We are and must remain the premier force for an open world economy and an open trading system, and we must not forget the lessen that the more open an economy is to the rest of the world the more likely is it to develop well in both economic and political terms.

But increasingly other issues are coming to the fore.

There was a time when the European Union was also seen as the premier force for tackling the challenge of global climate change, and while the issue has receded somewhat from public attention it is still there and will require a more active and assertive European role in the years to come.

But the debacle of Copenhagen clearly illustrated not only the new global realities of power, but also the limited depth of the dialogues we had had on all the aspects of this challenge.

Europe as well as the emerging economies share a profound interest in a globalisation that is sustainable, and we should make our efforts to achieve a sustainable globalisation a cornerstone of our relations with them.

To reduce our dependence on carbon, and increase our dependence on open trade, should go hand in hand in order to achieve a sustainable globalisation.

And there are other issues of increasing importance.

Friday saw the launch of the first two of the satellites of the European Galileo global navigation system. We must not neglect the importance of space when it comes to developments on the ground. A Europe without a presence in space will be a weaker power also down on Earth - we need a proper space policy.

No one can ignore the rapidly growing importance of all the different issues relating to cyberspace.

Some stress primarily the security and stability aspects of the rapid emergence of a world of hyperconnectivity, while others - my country in the forefront - see these issues as the new frontline in the fight for freedom and open societies around the world.

I believe it would be highly relevant for the European Union to follow the United States and developing an international strategy for cyberspace. We must not be overtaken by others when it comes to issues that will grow exponentially in importance also in the global dialogue.

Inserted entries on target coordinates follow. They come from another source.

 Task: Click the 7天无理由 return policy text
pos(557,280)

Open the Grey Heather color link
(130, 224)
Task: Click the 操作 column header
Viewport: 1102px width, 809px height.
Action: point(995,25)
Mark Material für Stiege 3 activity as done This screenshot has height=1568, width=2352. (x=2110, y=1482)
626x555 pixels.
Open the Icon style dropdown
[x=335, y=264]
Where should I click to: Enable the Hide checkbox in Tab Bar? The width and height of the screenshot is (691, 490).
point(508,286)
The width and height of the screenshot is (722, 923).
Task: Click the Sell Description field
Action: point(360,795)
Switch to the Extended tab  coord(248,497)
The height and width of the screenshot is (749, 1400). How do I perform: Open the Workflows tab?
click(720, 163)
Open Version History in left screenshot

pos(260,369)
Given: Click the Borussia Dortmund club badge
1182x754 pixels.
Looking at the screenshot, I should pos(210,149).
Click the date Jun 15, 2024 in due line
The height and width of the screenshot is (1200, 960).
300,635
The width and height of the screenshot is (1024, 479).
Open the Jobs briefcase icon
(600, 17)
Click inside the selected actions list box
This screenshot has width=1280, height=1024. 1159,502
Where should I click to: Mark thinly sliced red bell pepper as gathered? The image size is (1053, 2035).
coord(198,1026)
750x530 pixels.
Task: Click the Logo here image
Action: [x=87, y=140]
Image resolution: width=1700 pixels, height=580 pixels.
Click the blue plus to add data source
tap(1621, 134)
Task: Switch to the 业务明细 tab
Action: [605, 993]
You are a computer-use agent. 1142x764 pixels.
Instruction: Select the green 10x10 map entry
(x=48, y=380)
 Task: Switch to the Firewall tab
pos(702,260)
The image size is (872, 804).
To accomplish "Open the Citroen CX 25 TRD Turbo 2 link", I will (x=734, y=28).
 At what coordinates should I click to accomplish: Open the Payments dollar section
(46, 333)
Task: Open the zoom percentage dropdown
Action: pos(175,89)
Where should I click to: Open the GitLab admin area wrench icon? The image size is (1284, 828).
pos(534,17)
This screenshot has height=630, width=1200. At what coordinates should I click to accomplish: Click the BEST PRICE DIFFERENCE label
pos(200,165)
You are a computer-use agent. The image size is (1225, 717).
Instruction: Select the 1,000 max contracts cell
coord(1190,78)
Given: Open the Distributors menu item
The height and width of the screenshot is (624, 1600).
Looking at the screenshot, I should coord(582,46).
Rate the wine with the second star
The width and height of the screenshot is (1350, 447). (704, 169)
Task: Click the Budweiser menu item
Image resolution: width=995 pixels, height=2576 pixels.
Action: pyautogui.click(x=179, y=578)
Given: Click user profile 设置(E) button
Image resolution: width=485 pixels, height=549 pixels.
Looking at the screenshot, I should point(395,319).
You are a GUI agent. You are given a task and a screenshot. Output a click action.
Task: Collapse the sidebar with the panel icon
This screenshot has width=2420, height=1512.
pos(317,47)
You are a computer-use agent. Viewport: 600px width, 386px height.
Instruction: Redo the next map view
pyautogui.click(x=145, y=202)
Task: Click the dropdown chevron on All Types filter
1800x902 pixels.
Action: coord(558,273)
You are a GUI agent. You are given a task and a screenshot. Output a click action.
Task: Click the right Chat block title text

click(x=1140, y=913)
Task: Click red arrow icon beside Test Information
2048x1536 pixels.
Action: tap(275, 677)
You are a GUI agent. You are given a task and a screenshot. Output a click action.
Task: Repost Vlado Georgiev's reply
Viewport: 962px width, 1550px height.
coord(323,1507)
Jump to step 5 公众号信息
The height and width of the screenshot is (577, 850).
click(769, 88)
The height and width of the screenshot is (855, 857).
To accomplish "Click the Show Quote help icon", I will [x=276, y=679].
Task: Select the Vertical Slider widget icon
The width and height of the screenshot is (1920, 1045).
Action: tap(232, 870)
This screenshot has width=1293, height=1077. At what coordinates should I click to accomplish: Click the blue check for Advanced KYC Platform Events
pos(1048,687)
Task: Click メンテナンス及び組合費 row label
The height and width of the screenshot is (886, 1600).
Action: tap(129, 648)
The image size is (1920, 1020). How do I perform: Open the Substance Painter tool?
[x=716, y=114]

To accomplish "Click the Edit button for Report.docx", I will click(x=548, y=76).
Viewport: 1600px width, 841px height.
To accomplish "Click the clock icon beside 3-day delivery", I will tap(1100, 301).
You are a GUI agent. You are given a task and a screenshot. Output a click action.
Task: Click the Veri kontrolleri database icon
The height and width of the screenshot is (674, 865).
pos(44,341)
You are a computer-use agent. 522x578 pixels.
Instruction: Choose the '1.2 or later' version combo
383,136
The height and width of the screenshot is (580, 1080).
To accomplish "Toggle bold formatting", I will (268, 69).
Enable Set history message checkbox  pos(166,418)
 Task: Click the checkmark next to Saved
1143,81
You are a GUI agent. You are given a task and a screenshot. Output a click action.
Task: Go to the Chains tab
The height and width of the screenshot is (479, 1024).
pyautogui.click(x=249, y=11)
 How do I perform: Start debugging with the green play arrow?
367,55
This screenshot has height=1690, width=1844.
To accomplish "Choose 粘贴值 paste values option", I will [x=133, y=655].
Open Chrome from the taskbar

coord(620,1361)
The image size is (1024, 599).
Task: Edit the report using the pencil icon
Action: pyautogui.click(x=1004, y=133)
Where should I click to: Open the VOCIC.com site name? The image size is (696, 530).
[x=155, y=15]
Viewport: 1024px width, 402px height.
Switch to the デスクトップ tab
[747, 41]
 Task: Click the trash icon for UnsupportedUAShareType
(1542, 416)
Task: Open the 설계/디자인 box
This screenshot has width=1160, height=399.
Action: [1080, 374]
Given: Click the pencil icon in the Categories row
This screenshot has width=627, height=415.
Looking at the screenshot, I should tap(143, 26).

Although we are in a period when the competition in soft power - economic vitality, political attractiveness, cultural creativity - is more important than the competition in the hard powers of kinetic destruction capabilities, it is obvious that the European Union must seriously develop its capabilities also in the realm of security.

We have set up an External Action Service that over time will be of importance.

And there is certainly room for coordinating and streamlining our different diplomatic efforts around the world.

EU countries today maintain more than 3.100 diplomatic missions around the world staffed by more than 55.000 of their own nationals and close to 40.000 of other nationalities. The number of man hours they spend attending each others receptions is probably staggering.

Over time the EAS must find its form and developed into the hub of an increasingly coordinated EU diplomatic presence around the world. There is no doubt that we would be a far more formidable diplomatic force abroad if we were able to work more effectively together.

The pooling of the diplomatic talent of Europe would supercharge our global presence. Europe is a western peninsula on the Asian continent.

Our heritage - ancient as well as recent - is truly great.

The finest of the values of the world often have their origin in the ferment that over millennia and centuries produced our Europe.

And in our modern times we have produced a model for overcoming the conflicts of the past that has given the half a billion people within the present boundaries peace and hopes for a new prosperity, as well as inspired countless others beyond those present boundaries.

But now we are in a new situation.

The reflections of the Reflection Group are more relevant today than when they were published more than a year ago.

We must get our house in order, demonstrate its relevance to us and others, and then place it right in the centre of the global village of tomorrow.